No one else knew where the hive was, so I don't think that happened to me.


----------



## Countryboy (Feb 15, 2009)

The first thing I noticed was that during the package install, the package was open for over 3 minutes before you dumped the bees in the hive. Then, you placed the package on the ground without getting all the bees out. If you left the package within a couple inches of the hive entrance, the bees might find their way in. Try to dump the bees in the TBH quickly. Do it in the evening, so the bees do not get a chance to fly around much. That way they are stuck in for the night, and you have a better chance of them accepting the hive.
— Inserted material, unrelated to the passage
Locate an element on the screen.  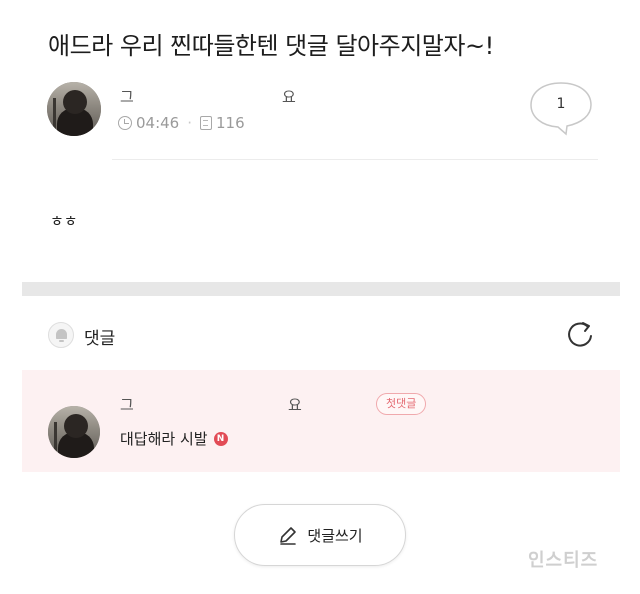
clock-icon is located at coordinates (125, 123).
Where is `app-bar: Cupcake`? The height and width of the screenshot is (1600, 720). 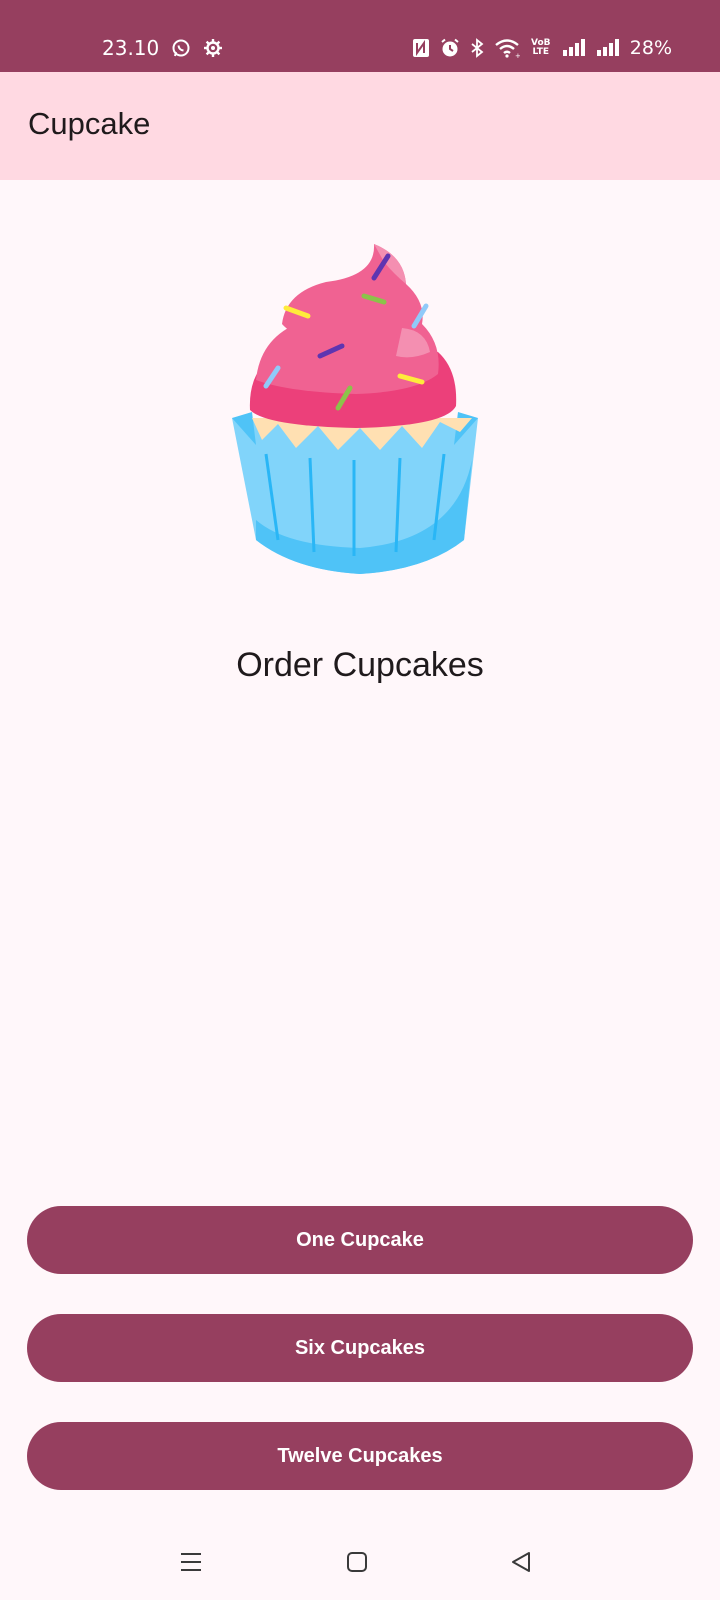 app-bar: Cupcake is located at coordinates (360, 126).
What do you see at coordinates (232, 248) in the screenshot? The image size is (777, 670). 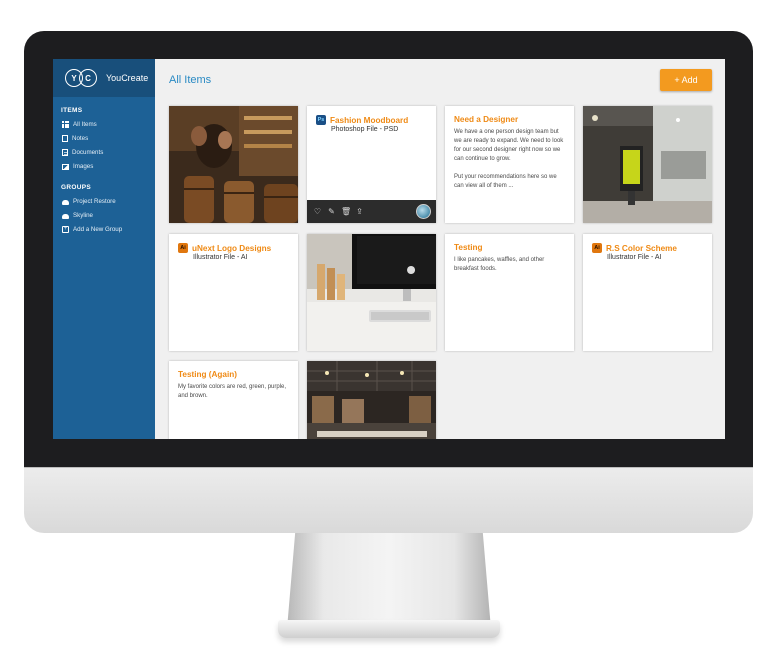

Thump the bees down and remove the syrup can and queen cage. Dump the bees in the hive. Thump the bees to knock them loose in the cage so you can dump them in the hive. Once the bees are in the hive, get it closed up as quick as possible. Here is how I install packages. 
http://www.youtube.com/watch?v=5__v4qj3RLY

Due to the bees not drawing any comb, I would say the bees had not accepted the hive. Next time, do not release the queen until they have started drawing comb. Feed sugar water to them, as much as they will take.

Your blog said the package bees ate the whole one pound pollen patty. This seems very unusual. Bees normally will not eat patties unless they are within 2 inches of brood, and you have no brood. Also, a strong hive will eat one pound in a week - packages starting out consume patties much slower. Did a ****/mouse or something get in the hive and eat the patty, and drove off the bees?


----------



## Sam-Smith (Jul 26, 2009)

On your blog it looks like the wood is painted/treated with something inside and out, looks a bit like stain?


----------



## jtcweb (Jan 12, 2009)

I didn't see any evidence of something disturbing the hive.

Some of the boards had been stained, but that was at least 20 years ago, more like 30 so I didn't think it would be an issue.


----------